__Stored data entries__:
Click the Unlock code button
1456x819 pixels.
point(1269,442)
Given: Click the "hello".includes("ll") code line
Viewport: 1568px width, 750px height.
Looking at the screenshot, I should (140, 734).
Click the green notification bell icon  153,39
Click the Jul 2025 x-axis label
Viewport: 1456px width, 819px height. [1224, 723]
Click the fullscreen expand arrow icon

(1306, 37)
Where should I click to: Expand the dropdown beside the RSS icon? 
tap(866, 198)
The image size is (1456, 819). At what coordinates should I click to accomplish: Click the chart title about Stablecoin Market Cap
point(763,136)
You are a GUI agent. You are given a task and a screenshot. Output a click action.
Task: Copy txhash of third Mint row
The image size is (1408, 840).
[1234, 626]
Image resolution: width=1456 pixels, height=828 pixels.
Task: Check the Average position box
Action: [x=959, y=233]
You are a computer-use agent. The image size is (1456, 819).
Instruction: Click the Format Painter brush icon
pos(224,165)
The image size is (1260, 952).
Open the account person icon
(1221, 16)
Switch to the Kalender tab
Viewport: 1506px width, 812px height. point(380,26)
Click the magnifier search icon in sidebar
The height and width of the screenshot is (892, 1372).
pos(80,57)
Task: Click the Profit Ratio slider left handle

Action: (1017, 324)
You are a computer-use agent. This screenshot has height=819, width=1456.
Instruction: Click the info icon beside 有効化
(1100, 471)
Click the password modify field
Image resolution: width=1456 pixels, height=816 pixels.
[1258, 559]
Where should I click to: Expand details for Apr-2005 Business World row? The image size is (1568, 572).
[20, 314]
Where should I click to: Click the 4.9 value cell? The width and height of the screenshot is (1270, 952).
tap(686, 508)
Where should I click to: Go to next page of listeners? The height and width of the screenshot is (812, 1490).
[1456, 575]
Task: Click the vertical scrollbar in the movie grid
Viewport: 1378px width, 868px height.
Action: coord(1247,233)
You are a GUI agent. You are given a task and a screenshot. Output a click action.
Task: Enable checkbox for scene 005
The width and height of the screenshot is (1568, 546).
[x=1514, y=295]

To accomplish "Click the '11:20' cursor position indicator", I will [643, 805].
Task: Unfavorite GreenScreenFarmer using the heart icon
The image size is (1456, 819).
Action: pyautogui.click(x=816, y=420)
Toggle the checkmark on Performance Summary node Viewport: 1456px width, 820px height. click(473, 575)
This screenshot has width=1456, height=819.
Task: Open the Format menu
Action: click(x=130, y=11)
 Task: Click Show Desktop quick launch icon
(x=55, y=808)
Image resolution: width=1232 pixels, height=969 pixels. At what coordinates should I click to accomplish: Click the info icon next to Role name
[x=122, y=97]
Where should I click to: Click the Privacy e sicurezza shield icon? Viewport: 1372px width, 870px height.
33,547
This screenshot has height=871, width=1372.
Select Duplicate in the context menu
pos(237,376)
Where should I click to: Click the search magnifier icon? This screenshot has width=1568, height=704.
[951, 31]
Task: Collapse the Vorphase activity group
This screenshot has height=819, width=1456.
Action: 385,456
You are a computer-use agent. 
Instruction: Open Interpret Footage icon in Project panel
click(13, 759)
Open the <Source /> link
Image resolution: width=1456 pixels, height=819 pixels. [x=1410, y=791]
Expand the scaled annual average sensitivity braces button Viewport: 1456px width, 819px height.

__Description of the task__: Your reply must repeat the entries above exactly and in full.

__Exercise response__:
Click the Unlock code button
1456x819 pixels.
point(1269,442)
Given: Click the "hello".includes("ll") code line
Viewport: 1568px width, 750px height.
Looking at the screenshot, I should (140, 734).
Click the green notification bell icon  153,39
Click the Jul 2025 x-axis label
Viewport: 1456px width, 819px height. [1224, 723]
Click the fullscreen expand arrow icon

(1306, 37)
Where should I click to: Expand the dropdown beside the RSS icon? 
tap(866, 198)
The image size is (1456, 819). At what coordinates should I click to accomplish: Click the chart title about Stablecoin Market Cap
point(763,136)
You are a GUI agent. You are given a task and a screenshot. Output a click action.
Task: Copy txhash of third Mint row
The image size is (1408, 840).
[1234, 626]
Image resolution: width=1456 pixels, height=828 pixels.
Task: Check the Average position box
Action: [x=959, y=233]
You are a computer-use agent. The image size is (1456, 819).
Instruction: Click the Format Painter brush icon
pos(224,165)
The image size is (1260, 952).
Open the account person icon
(1221, 16)
Switch to the Kalender tab
Viewport: 1506px width, 812px height. point(380,26)
Click the magnifier search icon in sidebar
The height and width of the screenshot is (892, 1372).
pos(80,57)
Task: Click the Profit Ratio slider left handle

Action: (1017, 324)
You are a computer-use agent. This screenshot has height=819, width=1456.
Instruction: Click the info icon beside 有効化
(1100, 471)
Click the password modify field
Image resolution: width=1456 pixels, height=816 pixels.
[1258, 559]
Where should I click to: Expand details for Apr-2005 Business World row? The image size is (1568, 572).
[20, 314]
Where should I click to: Click the 4.9 value cell? The width and height of the screenshot is (1270, 952).
tap(686, 508)
Where should I click to: Go to next page of listeners? The height and width of the screenshot is (812, 1490).
[1456, 575]
Task: Click the vertical scrollbar in the movie grid
Viewport: 1378px width, 868px height.
Action: coord(1247,233)
You are a GUI agent. You are given a task and a screenshot. Output a click action.
Task: Enable checkbox for scene 005
The width and height of the screenshot is (1568, 546).
[x=1514, y=295]

To accomplish "Click the '11:20' cursor position indicator", I will [643, 805].
Task: Unfavorite GreenScreenFarmer using the heart icon
The image size is (1456, 819).
Action: pyautogui.click(x=816, y=420)
Toggle the checkmark on Performance Summary node Viewport: 1456px width, 820px height. click(473, 575)
This screenshot has width=1456, height=819.
Task: Open the Format menu
Action: click(x=130, y=11)
 Task: Click Show Desktop quick launch icon
(x=55, y=808)
Image resolution: width=1232 pixels, height=969 pixels. At what coordinates should I click to accomplish: Click the info icon next to Role name
[x=122, y=97]
Where should I click to: Click the Privacy e sicurezza shield icon? Viewport: 1372px width, 870px height.
33,547
This screenshot has height=871, width=1372.
Select Duplicate in the context menu
pos(237,376)
Where should I click to: Click the search magnifier icon? This screenshot has width=1568, height=704.
[951, 31]
Task: Collapse the Vorphase activity group
This screenshot has height=819, width=1456.
Action: 385,456
You are a computer-use agent. 
Instruction: Open Interpret Footage icon in Project panel
click(13, 759)
Open the <Source /> link
Image resolution: width=1456 pixels, height=819 pixels. [x=1410, y=791]
Expand the scaled annual average sensitivity braces button Viewport: 1456px width, 819px height.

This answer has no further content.